▶ **Task to complete**
Return the records, each one exactly as written.

Material for this exercise START

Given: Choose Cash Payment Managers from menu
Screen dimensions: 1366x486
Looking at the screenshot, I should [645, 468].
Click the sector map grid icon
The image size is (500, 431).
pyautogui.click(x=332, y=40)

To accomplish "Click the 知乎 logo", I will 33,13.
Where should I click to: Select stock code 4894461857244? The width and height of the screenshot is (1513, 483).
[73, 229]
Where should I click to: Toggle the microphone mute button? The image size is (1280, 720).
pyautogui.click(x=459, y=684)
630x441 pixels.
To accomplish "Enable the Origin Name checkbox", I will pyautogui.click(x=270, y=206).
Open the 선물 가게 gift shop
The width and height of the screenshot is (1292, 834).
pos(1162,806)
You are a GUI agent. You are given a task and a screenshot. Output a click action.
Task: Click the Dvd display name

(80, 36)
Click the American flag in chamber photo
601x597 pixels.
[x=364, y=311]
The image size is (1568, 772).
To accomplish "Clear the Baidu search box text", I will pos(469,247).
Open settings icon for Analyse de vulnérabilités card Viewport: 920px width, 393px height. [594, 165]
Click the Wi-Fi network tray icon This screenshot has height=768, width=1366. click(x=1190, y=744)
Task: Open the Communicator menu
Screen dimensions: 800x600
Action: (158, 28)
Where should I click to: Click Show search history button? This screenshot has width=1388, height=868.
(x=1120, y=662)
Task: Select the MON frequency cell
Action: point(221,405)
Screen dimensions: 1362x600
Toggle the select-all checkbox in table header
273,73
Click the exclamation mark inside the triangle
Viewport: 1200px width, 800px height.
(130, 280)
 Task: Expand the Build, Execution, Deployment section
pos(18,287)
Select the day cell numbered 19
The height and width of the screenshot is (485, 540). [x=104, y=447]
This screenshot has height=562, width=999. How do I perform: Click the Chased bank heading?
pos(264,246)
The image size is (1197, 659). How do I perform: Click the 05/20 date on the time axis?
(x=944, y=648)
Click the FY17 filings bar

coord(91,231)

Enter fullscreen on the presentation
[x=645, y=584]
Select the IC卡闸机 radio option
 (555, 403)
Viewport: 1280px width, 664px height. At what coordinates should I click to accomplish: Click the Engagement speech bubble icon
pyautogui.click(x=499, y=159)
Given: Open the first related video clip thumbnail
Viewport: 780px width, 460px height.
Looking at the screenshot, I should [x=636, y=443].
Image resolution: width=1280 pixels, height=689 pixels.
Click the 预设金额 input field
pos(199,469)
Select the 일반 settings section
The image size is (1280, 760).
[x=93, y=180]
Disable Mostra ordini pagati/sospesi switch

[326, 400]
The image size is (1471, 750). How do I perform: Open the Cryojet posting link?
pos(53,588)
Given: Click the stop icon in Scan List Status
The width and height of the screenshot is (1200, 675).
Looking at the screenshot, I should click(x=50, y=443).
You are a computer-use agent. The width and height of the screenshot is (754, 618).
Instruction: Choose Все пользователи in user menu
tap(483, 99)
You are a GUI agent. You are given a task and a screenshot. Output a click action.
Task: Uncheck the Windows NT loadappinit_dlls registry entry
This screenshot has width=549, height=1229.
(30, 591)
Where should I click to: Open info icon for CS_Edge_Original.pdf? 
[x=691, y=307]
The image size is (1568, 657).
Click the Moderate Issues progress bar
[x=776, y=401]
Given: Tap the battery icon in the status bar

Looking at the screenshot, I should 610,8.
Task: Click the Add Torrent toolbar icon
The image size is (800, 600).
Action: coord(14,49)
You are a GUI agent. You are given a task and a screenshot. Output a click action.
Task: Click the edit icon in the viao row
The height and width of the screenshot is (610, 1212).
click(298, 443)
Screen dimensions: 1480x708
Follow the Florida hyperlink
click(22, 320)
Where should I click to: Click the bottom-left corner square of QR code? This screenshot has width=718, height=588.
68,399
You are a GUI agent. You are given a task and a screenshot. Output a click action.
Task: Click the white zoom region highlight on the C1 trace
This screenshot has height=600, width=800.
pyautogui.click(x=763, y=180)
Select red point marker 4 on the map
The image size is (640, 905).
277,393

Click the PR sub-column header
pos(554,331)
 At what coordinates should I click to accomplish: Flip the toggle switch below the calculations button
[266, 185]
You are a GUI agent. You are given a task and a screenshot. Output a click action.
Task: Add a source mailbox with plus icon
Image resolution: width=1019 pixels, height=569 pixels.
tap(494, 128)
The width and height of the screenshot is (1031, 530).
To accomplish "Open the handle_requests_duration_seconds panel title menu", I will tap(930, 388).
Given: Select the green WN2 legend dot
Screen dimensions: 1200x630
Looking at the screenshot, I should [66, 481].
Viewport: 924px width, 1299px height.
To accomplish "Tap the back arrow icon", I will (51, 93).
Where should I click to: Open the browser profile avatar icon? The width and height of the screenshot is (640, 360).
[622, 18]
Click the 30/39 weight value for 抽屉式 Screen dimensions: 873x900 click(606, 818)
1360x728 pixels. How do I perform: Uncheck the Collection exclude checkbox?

Material for this exercise END

▶ **Task response**
Given: Choose Cash Payment Managers from menu
Screen dimensions: 1366x486
Looking at the screenshot, I should [645, 468].
Click the sector map grid icon
The image size is (500, 431).
pyautogui.click(x=332, y=40)

To accomplish "Click the 知乎 logo", I will 33,13.
Where should I click to: Select stock code 4894461857244? The width and height of the screenshot is (1513, 483).
[73, 229]
Where should I click to: Toggle the microphone mute button? The image size is (1280, 720).
pyautogui.click(x=459, y=684)
630x441 pixels.
To accomplish "Enable the Origin Name checkbox", I will pyautogui.click(x=270, y=206).
Open the 선물 가게 gift shop
The width and height of the screenshot is (1292, 834).
pos(1162,806)
You are a GUI agent. You are given a task and a screenshot. Output a click action.
Task: Click the Dvd display name

(80, 36)
Click the American flag in chamber photo
601x597 pixels.
[x=364, y=311]
The image size is (1568, 772).
To accomplish "Clear the Baidu search box text", I will pos(469,247).
Open settings icon for Analyse de vulnérabilités card Viewport: 920px width, 393px height. [594, 165]
Click the Wi-Fi network tray icon This screenshot has height=768, width=1366. click(x=1190, y=744)
Task: Open the Communicator menu
Screen dimensions: 800x600
Action: (158, 28)
Where should I click to: Click Show search history button? This screenshot has width=1388, height=868.
(x=1120, y=662)
Task: Select the MON frequency cell
Action: point(221,405)
Screen dimensions: 1362x600
Toggle the select-all checkbox in table header
273,73
Click the exclamation mark inside the triangle
Viewport: 1200px width, 800px height.
(130, 280)
 Task: Expand the Build, Execution, Deployment section
pos(18,287)
Select the day cell numbered 19
The height and width of the screenshot is (485, 540). [x=104, y=447]
This screenshot has height=562, width=999. How do I perform: Click the Chased bank heading?
pos(264,246)
The image size is (1197, 659). How do I perform: Click the 05/20 date on the time axis?
(x=944, y=648)
Click the FY17 filings bar

coord(91,231)

Enter fullscreen on the presentation
[x=645, y=584]
Select the IC卡闸机 radio option
 (555, 403)
Viewport: 1280px width, 664px height. At what coordinates should I click to accomplish: Click the Engagement speech bubble icon
pyautogui.click(x=499, y=159)
Given: Open the first related video clip thumbnail
Viewport: 780px width, 460px height.
Looking at the screenshot, I should [x=636, y=443].
Image resolution: width=1280 pixels, height=689 pixels.
Click the 预设金额 input field
pos(199,469)
Select the 일반 settings section
The image size is (1280, 760).
[x=93, y=180]
Disable Mostra ordini pagati/sospesi switch

[326, 400]
The image size is (1471, 750). How do I perform: Open the Cryojet posting link?
pos(53,588)
Given: Click the stop icon in Scan List Status
The width and height of the screenshot is (1200, 675).
Looking at the screenshot, I should click(x=50, y=443).
You are a computer-use agent. The width and height of the screenshot is (754, 618).
Instruction: Choose Все пользователи in user menu
tap(483, 99)
You are a GUI agent. You are given a task and a screenshot. Output a click action.
Task: Uncheck the Windows NT loadappinit_dlls registry entry
This screenshot has width=549, height=1229.
(30, 591)
Where should I click to: Open info icon for CS_Edge_Original.pdf? 
[x=691, y=307]
The image size is (1568, 657).
Click the Moderate Issues progress bar
[x=776, y=401]
Given: Tap the battery icon in the status bar

Looking at the screenshot, I should 610,8.
Task: Click the Add Torrent toolbar icon
The image size is (800, 600).
Action: coord(14,49)
You are a GUI agent. You are given a task and a screenshot. Output a click action.
Task: Click the edit icon in the viao row
The height and width of the screenshot is (610, 1212).
click(298, 443)
Screen dimensions: 1480x708
Follow the Florida hyperlink
click(22, 320)
Where should I click to: Click the bottom-left corner square of QR code? This screenshot has width=718, height=588.
68,399
You are a GUI agent. You are given a task and a screenshot. Output a click action.
Task: Click the white zoom region highlight on the C1 trace
This screenshot has height=600, width=800.
pyautogui.click(x=763, y=180)
Select red point marker 4 on the map
The image size is (640, 905).
277,393

Click the PR sub-column header
pos(554,331)
 At what coordinates should I click to accomplish: Flip the toggle switch below the calculations button
[266, 185]
You are a GUI agent. You are given a task and a screenshot. Output a click action.
Task: Add a source mailbox with plus icon
Image resolution: width=1019 pixels, height=569 pixels.
tap(494, 128)
The width and height of the screenshot is (1031, 530).
To accomplish "Open the handle_requests_duration_seconds panel title menu", I will tap(930, 388).
Given: Select the green WN2 legend dot
Screen dimensions: 1200x630
Looking at the screenshot, I should [66, 481].
Viewport: 924px width, 1299px height.
To accomplish "Tap the back arrow icon", I will (51, 93).
Where should I click to: Open the browser profile avatar icon? The width and height of the screenshot is (640, 360).
[622, 18]
Click the 30/39 weight value for 抽屉式 Screen dimensions: 873x900 click(606, 818)
1360x728 pixels. How do I perform: Uncheck the Collection exclude checkbox?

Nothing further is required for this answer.